EOR services handle the employment paperwork, paying you as employee through their Romanian entity while invoicing the foreign company. This solves the legal structure problem but reduces your take-home pay—EOR services charge 8-15% fees plus their administration costs.
For some positions, EOR is only option. The foreign company won’t negotiate. You either use their designated EOR or you can’t take the job. This limits your structural choices and reduces the financial benefit of remote work.
What Actually Works
After two years navigating this, what I’ve learned:
Get a good accountant immediately: Don’t try to DIY Romanian tax and social contributions while working full-time remotely. The cost of mistakes exceeds accounting fees.
Understand your specific situation: PFA, SRL, or EOR—the right choice depends on your income level, number of clients, how much time you want to spend on administration.
Document everything: Keep detailed records of invoices, payments, expenses, time worked. If tax authorities question anything, documentation helps.
Plan for contributions and taxes: Set aside money monthly for quarterly tax and contribution payments. The quarterly payments can be large lump sums that create cash flow problems if you haven’t planned.
Consider professional help for structure: A good tax lawyer or consultant can analyze your specific situation and recommend optimal structure. The consultation fee is cheaper than years of suboptimal tax treatment.
Stay informed about rule changes: Romanian tax law changes frequently. What worked last year may not be optimal this year. Regular check-ins with accountants about changes is important.
The Sustainability Question
The Romanian remote work boom happened fast. Tax and legal frameworks didn’t evolve to match. We’re operating in regulatory uncertainty where rules designed for traditional employment and entrepreneurship are being applied to remote work arrangements they weren’t designed for.

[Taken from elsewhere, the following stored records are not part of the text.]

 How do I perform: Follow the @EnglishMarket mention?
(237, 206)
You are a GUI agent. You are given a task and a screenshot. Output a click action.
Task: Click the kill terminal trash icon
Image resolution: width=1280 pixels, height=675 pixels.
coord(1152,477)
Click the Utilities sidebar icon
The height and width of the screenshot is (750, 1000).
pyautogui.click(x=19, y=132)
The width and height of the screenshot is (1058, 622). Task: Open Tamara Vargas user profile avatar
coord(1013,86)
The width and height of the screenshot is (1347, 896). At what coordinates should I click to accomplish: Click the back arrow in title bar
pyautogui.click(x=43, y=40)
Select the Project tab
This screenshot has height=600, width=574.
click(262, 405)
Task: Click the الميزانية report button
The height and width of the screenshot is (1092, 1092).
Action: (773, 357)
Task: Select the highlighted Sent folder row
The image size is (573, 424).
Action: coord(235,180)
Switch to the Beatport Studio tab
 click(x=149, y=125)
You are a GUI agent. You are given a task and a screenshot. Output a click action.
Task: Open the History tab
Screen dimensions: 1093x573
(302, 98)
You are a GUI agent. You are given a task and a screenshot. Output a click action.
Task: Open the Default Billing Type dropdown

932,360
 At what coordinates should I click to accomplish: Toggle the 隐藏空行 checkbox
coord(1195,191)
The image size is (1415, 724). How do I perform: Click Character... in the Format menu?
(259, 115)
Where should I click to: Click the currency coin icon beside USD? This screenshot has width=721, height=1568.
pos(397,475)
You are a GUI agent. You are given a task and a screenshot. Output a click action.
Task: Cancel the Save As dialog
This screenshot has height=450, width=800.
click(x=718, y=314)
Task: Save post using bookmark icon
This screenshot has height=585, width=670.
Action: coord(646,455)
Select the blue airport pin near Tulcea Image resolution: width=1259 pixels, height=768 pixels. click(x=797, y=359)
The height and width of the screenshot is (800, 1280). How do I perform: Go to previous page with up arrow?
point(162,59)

This creates risk. Authorities might crack down on perceived disguised employment. New regulations might emerge specifically targeting remote work. EU-level coordination on remote work taxation might change everything.
For now, the arrangement works well enough that thousands of Romanians work remotely for foreign companies. But it’s messier and more expensive than it first appears. The higher salaries are real, but so are the tax complications, legal uncertainties, and administrative burdens.
If you’re considering remote work for a foreign company while staying in Romania, go in with eyes open about these issues. Get professional advice, set up proper structure, maintain compliance, and be prepared for complexity. The financial benefits can be substantial, but they come with overhead that many people underestimate initially.